On the moonlit night of Jan. 29, 1943, a mighty blast awakened residents near the De Havilland aircraft factory on the outskirts of London. As dawn broke, workers returning to the plant, which produced the speedy, efficient Mosquito bomber, shook their heads as they surveyed a scene of awesome devastation. Yet all was not as it appeared. In fact, none of it was. The entire event was staged, all for the benefit of the amazing Agent Zigzag.
Agent Zigzag, known to friends, lovers and the police as Eddie Chapman, was by any measure Britain's most unlikely intelligence asset. He was a longtime criminal turned double agent who, in the course of his career as a spy, would flit back and forth between Britain and Germany, occupied France and occupied Norway on one top-secret mission after another. His incredible wartime adventures, recounted in Ben Macintyre's rollicking, spellbinding Agent Zigzag, blend the spy-versus-spy machinations of John le Carre with the high farce of Evelyn Waugh.
Eddie Chapman was a handsome, amoral charmer with a Ronald Colman mustache, a taste for sharp suits and an insatiable appetite for danger. A career robbing safes and cash registers, punctuated by spells in prison, took an abrupt turn in 1941. After completing a three-year prison term on the Isle of Jersey, he emerged to find himself, like the rest of the islanders, living under Nazi rule. In a rude series of events he was whisked away to a prison in occupied France, where he was recruited as a German spy. On his first mission to Britain he immediately offered his services to his native country.
Britain and Germany, each mistakenly convinced that the other had a highly efficient spy network, were desperate to acquire agents. Chapman, sniffing an opportunity, jumped for it. Macintyre, a writer at large for the Times of London, paints a detailed picture, supported by newly opened MI5 files on espionage training in the Third Reich and Britain's desperate scramble to throw the enemy off course through a campaign of disinformation.
In this fevered atmosphere, Chapman flourished like an exotic flower. He was heedless of danger and cool under pressure. A born liar, he could withstand hours of interrogation without breaking a sweat. He became fluent in French and German, polished his already considerable skills as an explosives expert, learned how to write with invisible ink and quickly mastered the art of extracting large wads of cash from his German and British handlers.

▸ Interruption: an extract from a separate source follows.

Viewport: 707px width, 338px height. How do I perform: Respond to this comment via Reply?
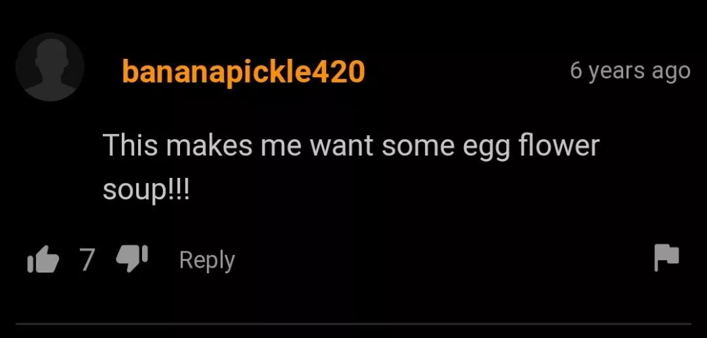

Both sides were unsure what they had gotten themselves into. "It is not easy to judge the workings of Chapman's mind," one British spy handler reported. That was an understatement. On his first mission to Germany, Chapman obtained two explosive devices disguised as lumps of coal, which, he informed German intelligence, he intended to place in the bunkers of the merchant ship he had used for transport to neutral Portugal. (Because the British had broken German codes early in the war, they could monitor all intelligence traffic relating to Chapman.)
Had Chapman turned into a triple agent? As monitors held their breath in London, Chapman returned to the ship and turned over the bombs to the captain, assuming, rightly, that this new bit of German technology would fascinate the boys back home.

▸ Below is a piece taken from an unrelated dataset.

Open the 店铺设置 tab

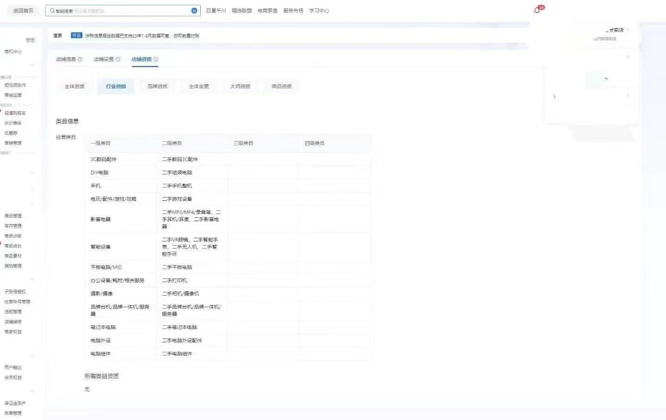tap(104, 59)
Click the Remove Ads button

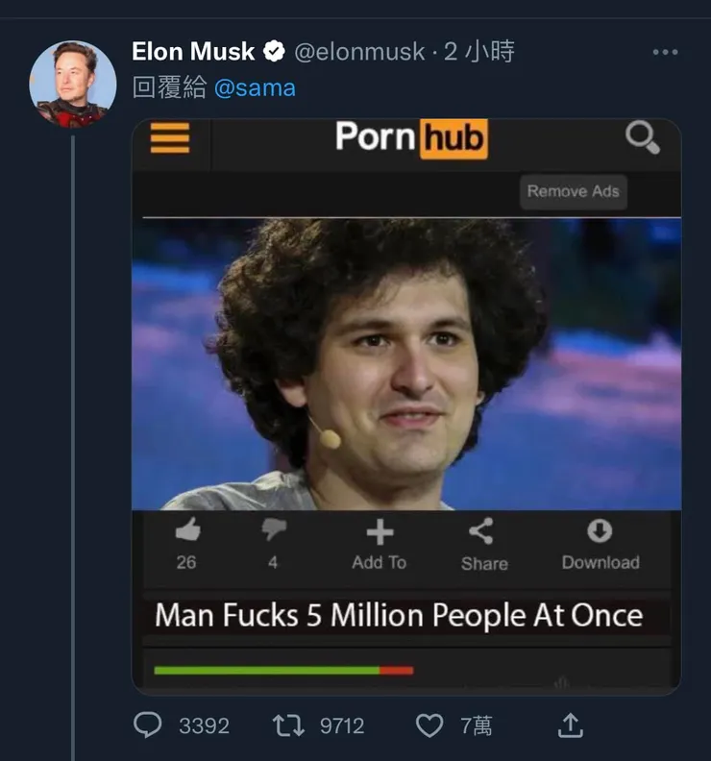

Chapman was feckless and erratic but, in his own way, dependable. "Slowly at first, and with great care, Chapman began to build up a stock of secrets that would be of supreme interest to British intelligence," Macintyre writes.
His German credentials guaranteed by the successful De Havilland ruse in Britain, Chapman enjoyed enormous prestige in the Third Reich, where he assumed the status of a superspy. When he proposed that he be rewarded with a ringside seat at one of the great Nazi Party rallies, all the better to gaze upon Hitler, his drunken, aristocratic German handler promised to make it happen. Chapman suggested to the British that he take advantage of the situation to assassinate Hitler. The offer was rejected without explanation.
"MI5's files are suspiciously silent on the subject," Macintyre writes.
As the war progressed, demands from both sides escalated. The Germans, convinced that the British had developed a submarine-finding bomb, dispatched Chapman to get the plans. British intelligence was more than happy to send back some artful fakes. For the British Chapman supplied information on the V-1 rocket and transmitted false data to Germany about where the V-1s were falling. For stellar work throughout the war, the Germans awarded him the Iron Cross; he is the only British citizen to be granted one.
No task was too dangerous, or ridiculous, for Zigzag. "What Chapman seemed to want was another breathless episode in the unfolding drama of his own life," Macintyre writes.
After D-Day, with desperation mounting, the Germans sent Chapman on an absurdly ambitious mission to turn the tide of the war, but not without giving him a party first. Nursing a colossal hangover and clutching a suitcase filled with photographic equipment, Zigzag parachuted over Cambridgeshire and promptly vomited the remains of his banquet on his overalls. From a farmer's telephone he rang up headquarters in London and announced: "It's Eddie. I'm back, with a new task."
Zigzag, despite his many talents, did not fit into the peacetime plans of MI5. His involvement in rigged dog races toward the end of the war certainly dampened enthusiasm for a continued role with British intelligence. Wisely, MI5 paid him off, wiped his legal slate clean and waved farewell. Agent Zigzag was no more. Mission accomplished.